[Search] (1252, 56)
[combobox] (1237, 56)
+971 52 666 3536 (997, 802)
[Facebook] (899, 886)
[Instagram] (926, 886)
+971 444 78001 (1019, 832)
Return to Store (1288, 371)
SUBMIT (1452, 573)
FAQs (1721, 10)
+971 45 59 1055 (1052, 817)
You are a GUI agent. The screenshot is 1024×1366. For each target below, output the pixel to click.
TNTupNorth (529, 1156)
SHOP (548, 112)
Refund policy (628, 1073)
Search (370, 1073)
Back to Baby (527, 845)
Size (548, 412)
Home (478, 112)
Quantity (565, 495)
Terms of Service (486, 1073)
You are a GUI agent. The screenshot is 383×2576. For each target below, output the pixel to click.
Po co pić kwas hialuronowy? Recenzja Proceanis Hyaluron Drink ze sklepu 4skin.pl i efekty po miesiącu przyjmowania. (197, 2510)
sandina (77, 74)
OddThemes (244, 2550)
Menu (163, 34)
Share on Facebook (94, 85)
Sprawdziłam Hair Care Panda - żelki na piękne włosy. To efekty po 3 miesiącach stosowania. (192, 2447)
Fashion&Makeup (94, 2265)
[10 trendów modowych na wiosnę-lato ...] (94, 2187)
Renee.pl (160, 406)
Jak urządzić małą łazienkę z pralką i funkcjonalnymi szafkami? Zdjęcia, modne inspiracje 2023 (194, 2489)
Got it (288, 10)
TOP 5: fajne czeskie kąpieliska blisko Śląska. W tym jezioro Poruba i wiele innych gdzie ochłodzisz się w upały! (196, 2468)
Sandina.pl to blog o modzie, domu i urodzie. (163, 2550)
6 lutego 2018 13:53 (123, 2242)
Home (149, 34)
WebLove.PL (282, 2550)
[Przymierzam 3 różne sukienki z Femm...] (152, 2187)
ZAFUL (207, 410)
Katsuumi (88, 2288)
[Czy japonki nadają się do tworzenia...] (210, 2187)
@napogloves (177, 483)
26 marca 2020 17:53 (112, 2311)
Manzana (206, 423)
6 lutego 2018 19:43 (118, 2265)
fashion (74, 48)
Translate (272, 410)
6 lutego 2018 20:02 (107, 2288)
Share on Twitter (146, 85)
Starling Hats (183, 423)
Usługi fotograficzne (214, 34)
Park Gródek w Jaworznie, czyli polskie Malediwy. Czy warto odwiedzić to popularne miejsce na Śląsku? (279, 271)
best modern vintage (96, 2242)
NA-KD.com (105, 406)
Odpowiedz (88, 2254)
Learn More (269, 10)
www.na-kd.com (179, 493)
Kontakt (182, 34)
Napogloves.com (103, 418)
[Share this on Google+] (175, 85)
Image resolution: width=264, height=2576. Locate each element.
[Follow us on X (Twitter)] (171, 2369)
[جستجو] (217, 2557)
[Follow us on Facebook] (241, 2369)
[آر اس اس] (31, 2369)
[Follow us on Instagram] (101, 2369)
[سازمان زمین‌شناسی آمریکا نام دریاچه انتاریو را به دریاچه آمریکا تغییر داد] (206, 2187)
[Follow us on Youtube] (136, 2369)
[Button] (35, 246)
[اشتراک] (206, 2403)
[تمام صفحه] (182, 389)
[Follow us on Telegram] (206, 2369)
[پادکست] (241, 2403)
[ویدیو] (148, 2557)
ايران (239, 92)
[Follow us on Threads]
== == ==
◆ **Problem details**
All records above must be returned exactly as they appear.

◆ **Answer to the exercise**
[Search] (1252, 56)
[combobox] (1237, 56)
+971 52 666 3536 (997, 802)
[Facebook] (899, 886)
[Instagram] (926, 886)
+971 444 78001 (1019, 832)
Return to Store (1288, 371)
SUBMIT (1452, 573)
FAQs (1721, 10)
+971 45 59 1055 (1052, 817)
You are a GUI agent. The screenshot is 1024×1366. For each target below, output the pixel to click.
TNTupNorth (529, 1156)
SHOP (548, 112)
Refund policy (628, 1073)
Search (370, 1073)
Back to Baby (527, 845)
Size (548, 412)
Home (478, 112)
Quantity (565, 495)
Terms of Service (486, 1073)
You are a GUI agent. The screenshot is 383×2576. For each target below, output the pixel to click.
Po co pić kwas hialuronowy? Recenzja Proceanis Hyaluron Drink ze sklepu 4skin.pl i efekty po miesiącu przyjmowania. (197, 2510)
sandina (77, 74)
OddThemes (244, 2550)
Menu (163, 34)
Share on Facebook (94, 85)
Sprawdziłam Hair Care Panda - żelki na piękne włosy. To efekty po 3 miesiącach stosowania. (192, 2447)
Fashion&Makeup (94, 2265)
[10 trendów modowych na wiosnę-lato ...] (94, 2187)
Renee.pl (160, 406)
Jak urządzić małą łazienkę z pralką i funkcjonalnymi szafkami? Zdjęcia, modne inspiracje 2023 (194, 2489)
Got it (288, 10)
TOP 5: fajne czeskie kąpieliska blisko Śląska. W tym jezioro Poruba i wiele innych gdzie ochłodzisz się w upały! (196, 2468)
Sandina.pl to blog o modzie, domu i urodzie. (163, 2550)
6 lutego 2018 13:53 (123, 2242)
Home (149, 34)
WebLove.PL (282, 2550)
[Przymierzam 3 różne sukienki z Femm...] (152, 2187)
ZAFUL (207, 410)
Katsuumi (88, 2288)
[Czy japonki nadają się do tworzenia...] (210, 2187)
@napogloves (177, 483)
26 marca 2020 17:53 (112, 2311)
Manzana (206, 423)
6 lutego 2018 19:43 (118, 2265)
fashion (74, 48)
Translate (272, 410)
6 lutego 2018 20:02 (107, 2288)
Share on Twitter (146, 85)
Starling Hats (183, 423)
Usługi fotograficzne (214, 34)
Park Gródek w Jaworznie, czyli polskie Malediwy. Czy warto odwiedzić to popularne miejsce na Śląsku? (279, 271)
best modern vintage (96, 2242)
NA-KD.com (105, 406)
Odpowiedz (88, 2254)
Learn More (269, 10)
www.na-kd.com (179, 493)
Kontakt (182, 34)
Napogloves.com (103, 418)
[Share this on Google+] (175, 85)
Image resolution: width=264, height=2576. Locate each element.
[Follow us on X (Twitter)] (171, 2369)
[جستجو] (217, 2557)
[Follow us on Facebook] (241, 2369)
[آر اس اس] (31, 2369)
[Follow us on Instagram] (101, 2369)
[سازمان زمین‌شناسی آمریکا نام دریاچه انتاریو را به دریاچه آمریکا تغییر داد] (206, 2187)
[Follow us on Youtube] (136, 2369)
[Button] (35, 246)
[اشتراک] (206, 2403)
[تمام صفحه] (182, 389)
[Follow us on Telegram] (206, 2369)
[پادکست] (241, 2403)
[ویدیو] (148, 2557)
ايران (239, 92)
[Follow us on Threads]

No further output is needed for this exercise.